Diagnosis and treatment

Subsequent to admission, 3 g cefoperazone-sulbactam, 1 g vancomycin, 300 mg ganciclovir and 160 mg methylprednisolone were intravenously infused once every 12 h. However, the condition of the patient deteriorated and respiratory distress appeared. The blood gas analysis (6 l/min oxygen inhalation by mask) revealed the following results: pH, 7.35; PaCO2, 45 mmHg; PaO2, 57 mmHg and HCO3 levels, 27 mmol/l. The results of the repeated chest CT scan (SOMATOM Emotion 16-slice; Siemens Healthcare, Erlangen, Germany), performed on the 21st day (seven days after admission), showed that the bilateral lungs had changed to exhibit diffuse reticular or patchy shadows, with nodular shadows on the pulmonary hilar region and cyst shadows on the right upper lobe (Fig. 6); therefore, the use of vancomycin was ceased. On the 23rd day after the disease onset, pleural fiber deposition in the visceral layer, wide pleural adhesions and nodules on the lung surface were observed in the open lung biopsy taken from the right middle lobe tissues.

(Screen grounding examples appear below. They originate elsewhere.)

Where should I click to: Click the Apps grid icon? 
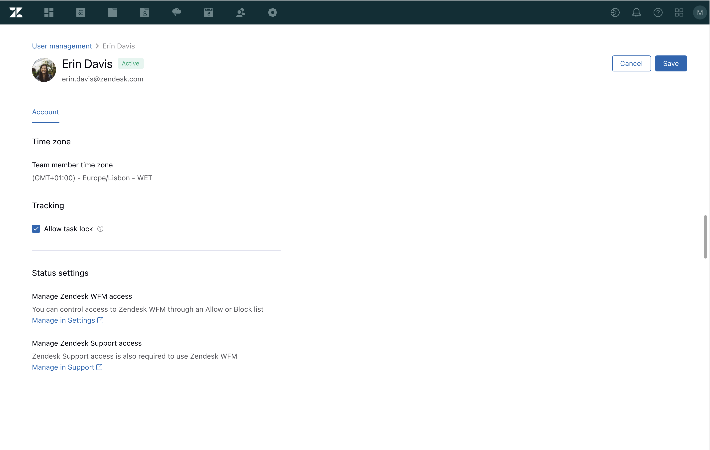coord(679,12)
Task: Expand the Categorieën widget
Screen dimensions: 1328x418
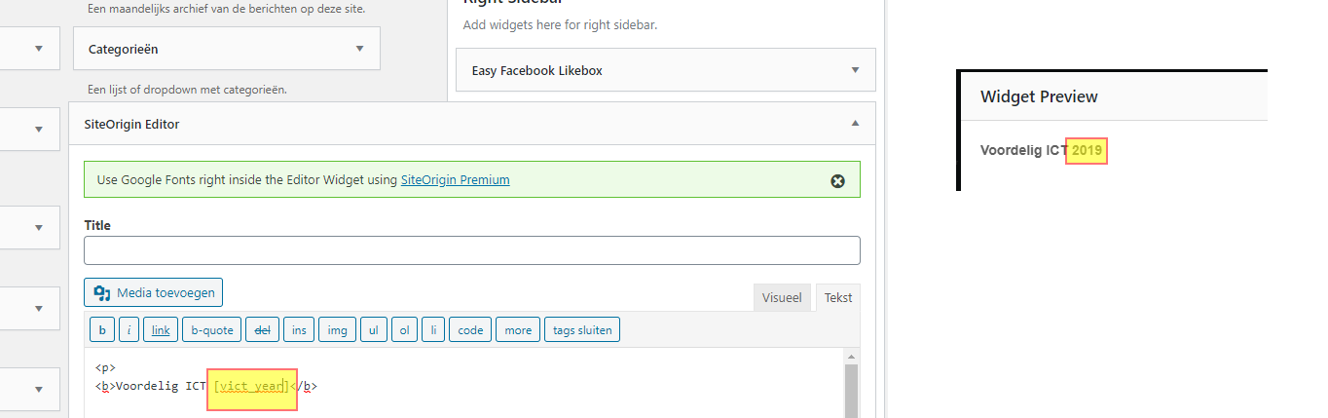Action: [x=359, y=48]
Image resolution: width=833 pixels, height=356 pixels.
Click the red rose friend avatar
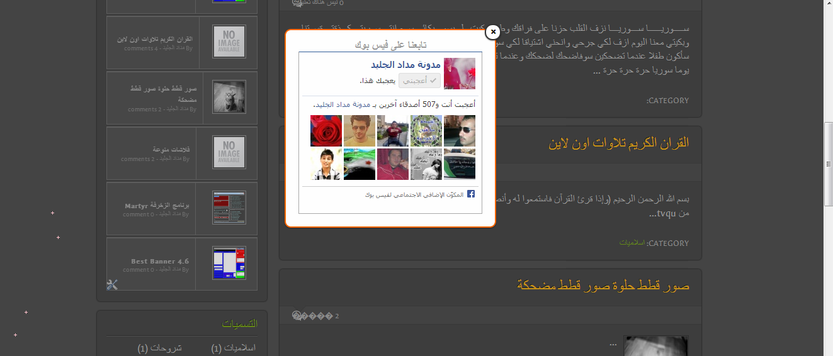(x=326, y=131)
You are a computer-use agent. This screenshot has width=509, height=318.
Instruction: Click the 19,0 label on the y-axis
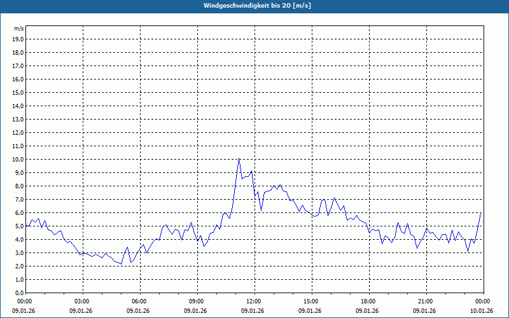(x=17, y=39)
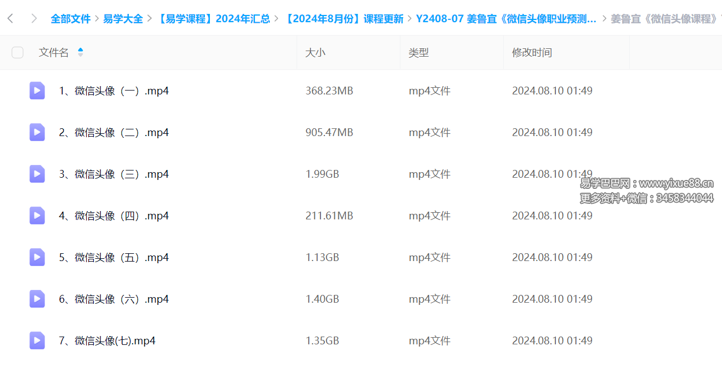
Task: Click the back navigation arrow
Action: 10,18
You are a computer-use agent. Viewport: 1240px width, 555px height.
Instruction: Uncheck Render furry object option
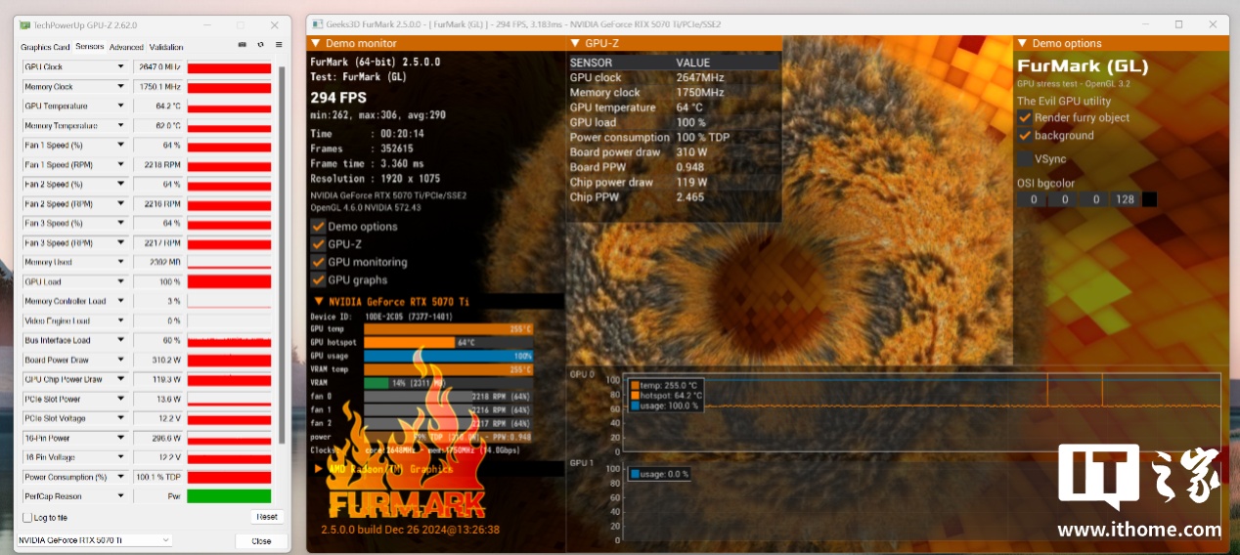(1025, 117)
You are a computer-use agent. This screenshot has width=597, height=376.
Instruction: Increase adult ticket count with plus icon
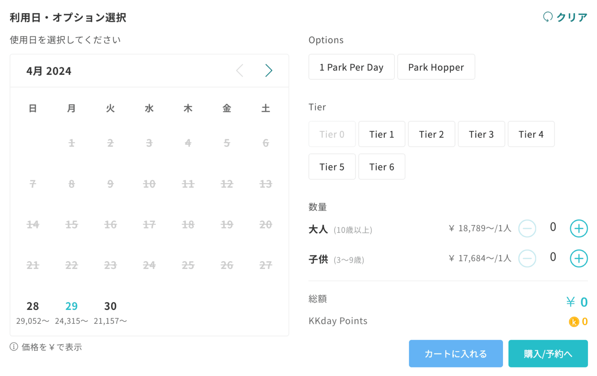point(579,228)
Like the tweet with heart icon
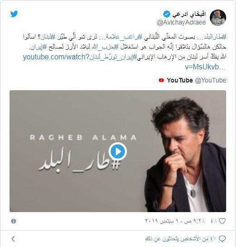This screenshot has width=237, height=247. pyautogui.click(x=222, y=221)
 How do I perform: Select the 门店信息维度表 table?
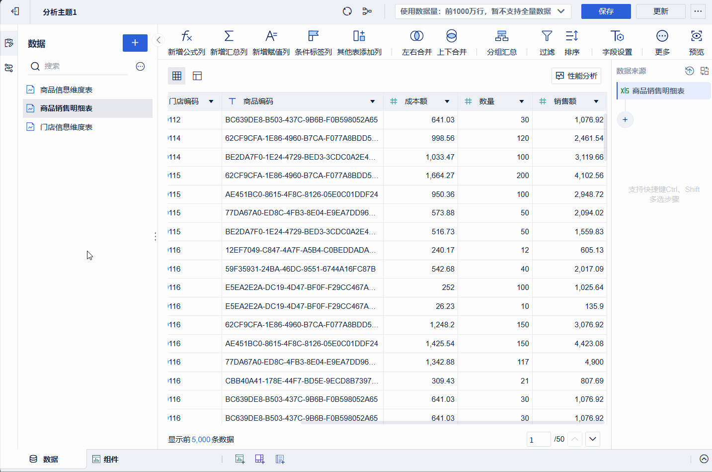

On the 28th day after the disease onset, the pathological reports showed fibrosis in the bronchi, bronchioles and surrounding lung tissues, and that bronchitis and bronchiolitis were also apparent. Bronchial smooth muscle hyperplasia, bronchiolar metaplasia, focal bronchiolar epithelial hyperplasia and squamous alveolar type II epithelial cell proliferation were also observed (Fig. 7). No virus inclusion bodies and trophozoite of Pneumocystis carinii were observed in the specimens. The disease was diagnosed to be acute UC plus ILD and airway disease by combining the clinical, imaging and pathological features. Every other day, 200 mg cyclophosphamide was intravenously administered, combined with a γ globulin intravenous injection once daily (20 g/day). On the 33rd day after the disease onset, which was the fifth day after cyclophosphamide treatment, the symptoms of dry cough and difficult breathing were significantly reduced, and the patient could carry out daily activities to a slight extent. The blood gas analysis (conducted in conditions without oxygen) revealed the following results: pH, 7.485; PaO2, 72 mmHg; PaCO2, 37.1 mmHg; and HCO3 levels, 28 mmol/l. The repeated CT scan showed that the patchy and reticular nodules in the bilateral lungs had become smaller and the cystic wall had thinned (Fig. 8). On the 35th day after the disease onset, the condition of the patient was significantly improved and he was discharged back to the local hospital for continued administration of cyclophosphamide for 21 days (a total of 2.6 g), as the UC and lungs were in a stable condition. Prednisone (40 mg/day) was administered orally for three months subsequent to ceasing the use of cyclophosphamide. The UC relapsed when the prednisone dosage was reduced to 25 mg/day, but not the coughing, breathing difficulties or the other pulmonary symptoms. The UC then remitted following the administration of 5-aminosalicylic acid (0.5 g/day orally, four times/day). Telephone follow-up lasted for five years, during which time the UC relapsed six times and the patient was admitted and treated in local hospitals. The pulmonary condition remained stable without recurrence, but the patient eventually succumbed on November 21, 2012 due to gastrointestinal bleeding.

Discussion

UC may be accompanied by a variety of pulmonary complications including ILD, but the complication of acute ILD is rare in clinical settings. Two patients with acute UC plus ILD reported in the literature succumbed due to ineffective glucocorticoid treatment (3,4). In the case of UC accompanied by acute ILD that was diagnosed and treated by the author, the disease remitted following administration of cyclophosphamide combined with γ globulin. To further understand the clinical diagnosis and treatment features of UC accompanied by acute ILD, cases with a pathologically based diagnosis were analyzed retrospectively according to the English literature identified by a search through PubMed.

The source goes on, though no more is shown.